*** Records provided ***

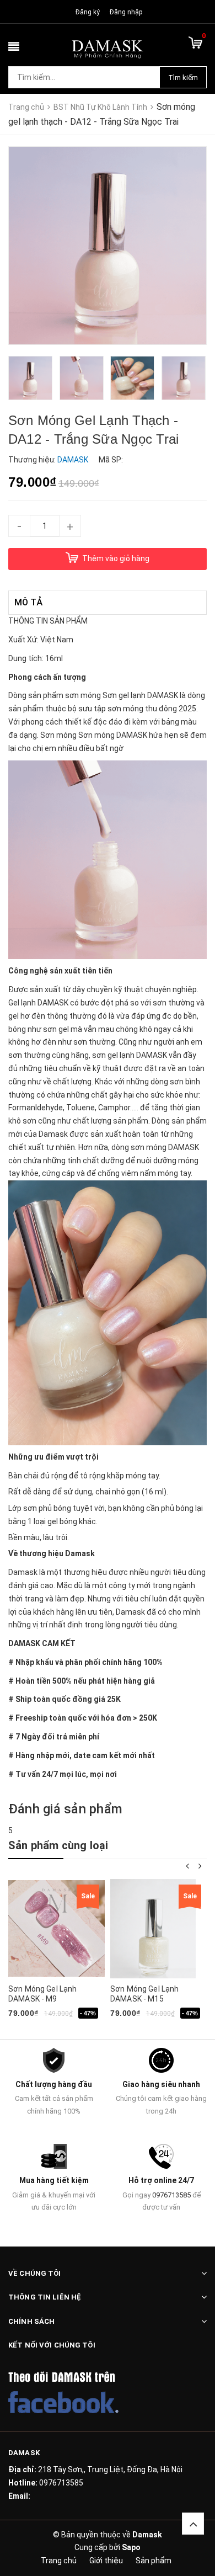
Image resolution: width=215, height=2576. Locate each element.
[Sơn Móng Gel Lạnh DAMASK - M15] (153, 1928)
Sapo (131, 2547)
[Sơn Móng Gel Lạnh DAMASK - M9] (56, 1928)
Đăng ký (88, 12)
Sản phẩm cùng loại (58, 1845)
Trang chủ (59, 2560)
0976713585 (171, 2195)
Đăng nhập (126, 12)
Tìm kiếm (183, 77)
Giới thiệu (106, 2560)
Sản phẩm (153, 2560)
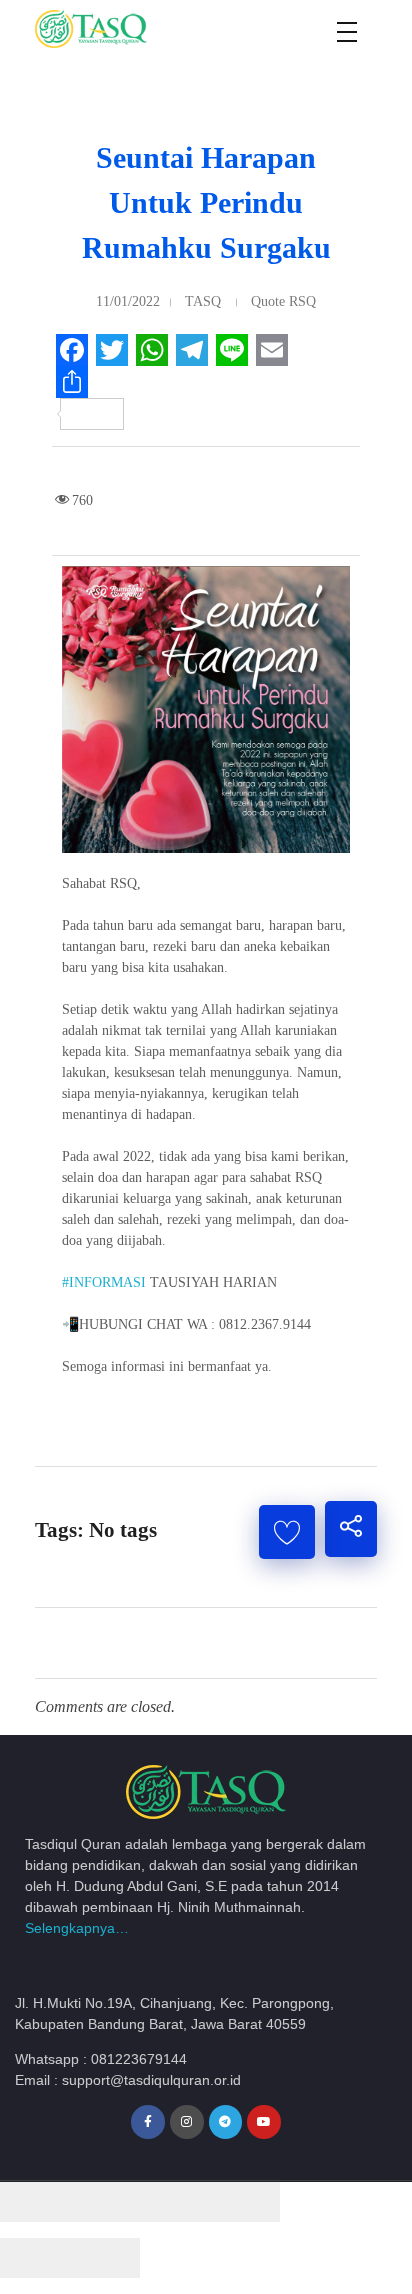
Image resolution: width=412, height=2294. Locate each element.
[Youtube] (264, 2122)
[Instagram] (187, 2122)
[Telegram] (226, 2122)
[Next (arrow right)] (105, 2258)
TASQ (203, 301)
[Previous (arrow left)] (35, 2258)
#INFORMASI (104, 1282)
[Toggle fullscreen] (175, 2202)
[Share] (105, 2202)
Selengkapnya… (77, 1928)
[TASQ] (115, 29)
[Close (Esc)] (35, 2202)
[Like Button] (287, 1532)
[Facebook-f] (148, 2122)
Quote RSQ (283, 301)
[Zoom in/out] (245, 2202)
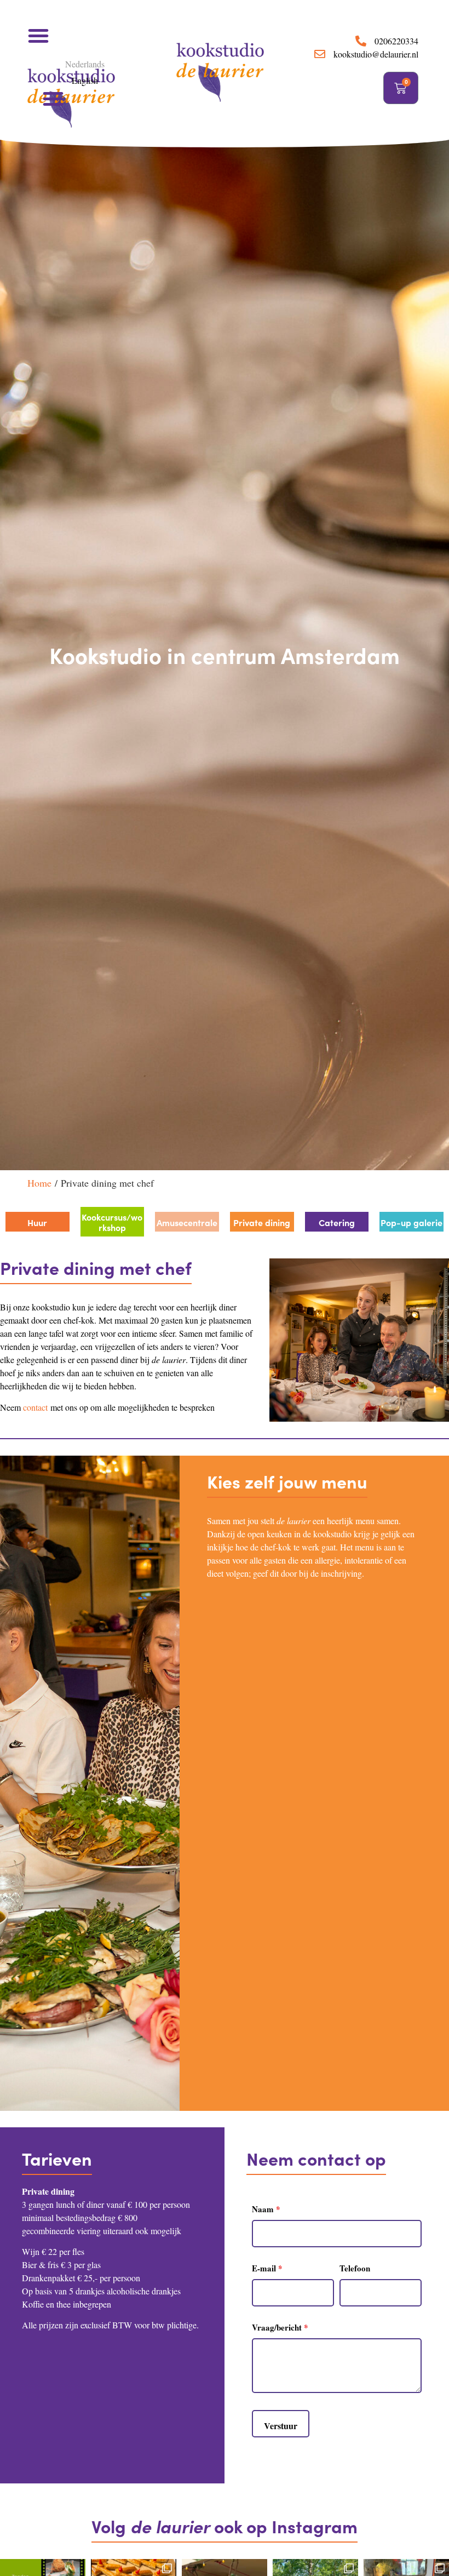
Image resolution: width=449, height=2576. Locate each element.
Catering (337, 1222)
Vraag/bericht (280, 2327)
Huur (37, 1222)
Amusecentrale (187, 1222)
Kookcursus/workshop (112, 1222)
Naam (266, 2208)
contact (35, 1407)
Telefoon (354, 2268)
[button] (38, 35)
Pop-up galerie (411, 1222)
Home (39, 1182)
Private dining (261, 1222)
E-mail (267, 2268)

*** End of Records provided ***
*** Records provided ***

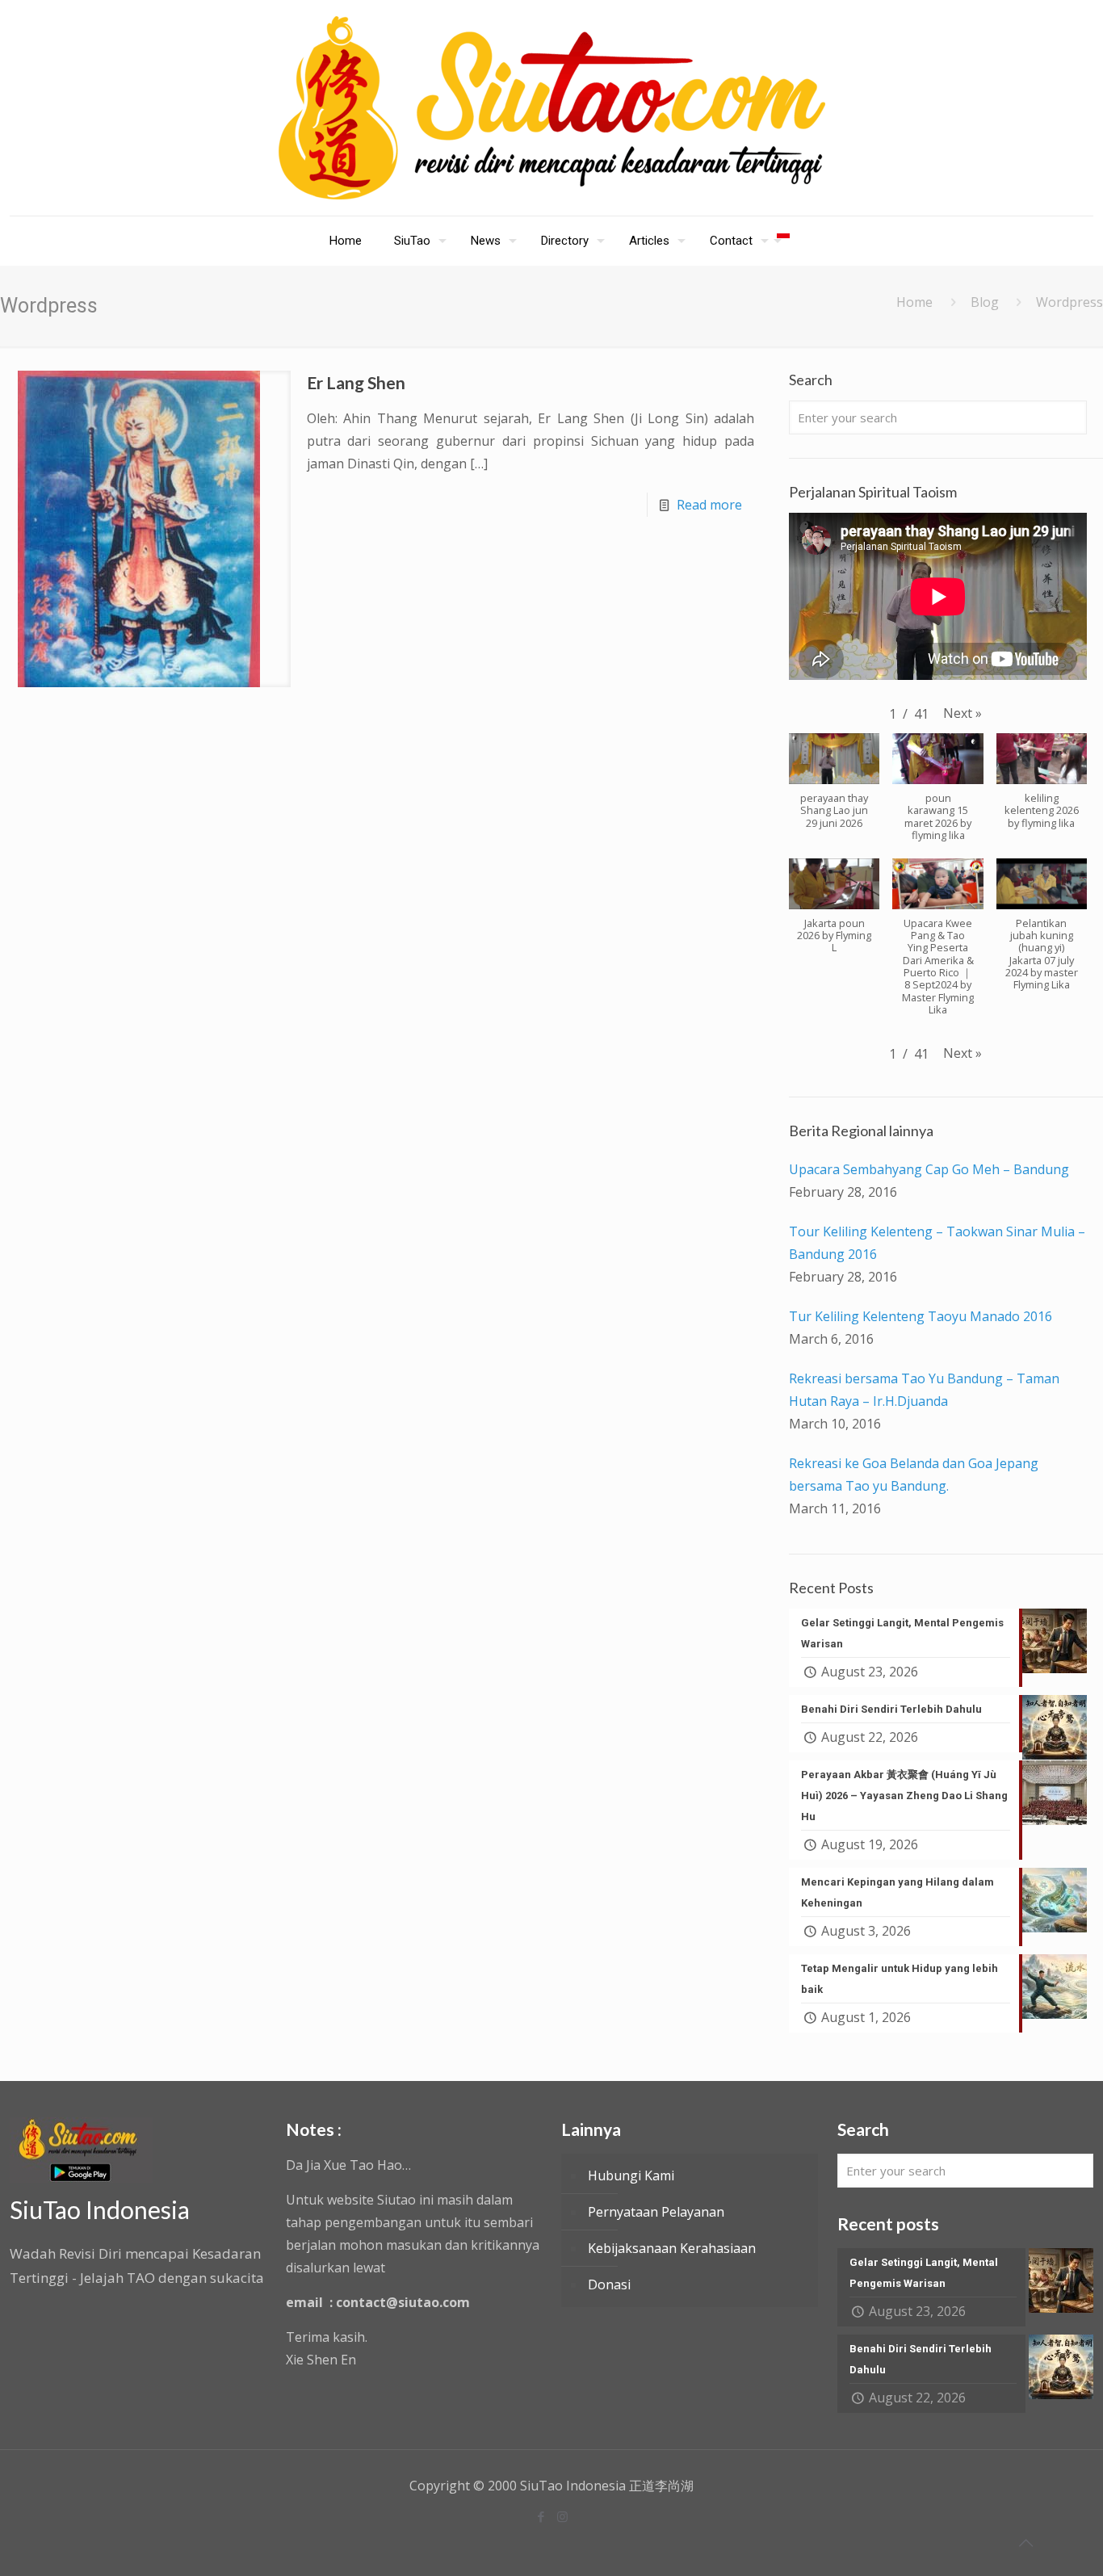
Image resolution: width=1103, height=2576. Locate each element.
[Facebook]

*** End of Records provided ***

Exercise prompt >> Each line above from the one with "Amusecentrale (187, 1222)" up to and including the one with "E-mail (267, 2268)" must be set down exactly, and no line outside that span may appear.

Reply to the exercise >>
Amusecentrale (187, 1222)
Kookcursus/workshop (112, 1222)
Naam (266, 2208)
contact (35, 1407)
Telefoon (354, 2268)
[button] (38, 35)
Pop-up galerie (411, 1222)
Home (39, 1182)
Private dining (261, 1222)
E-mail (267, 2268)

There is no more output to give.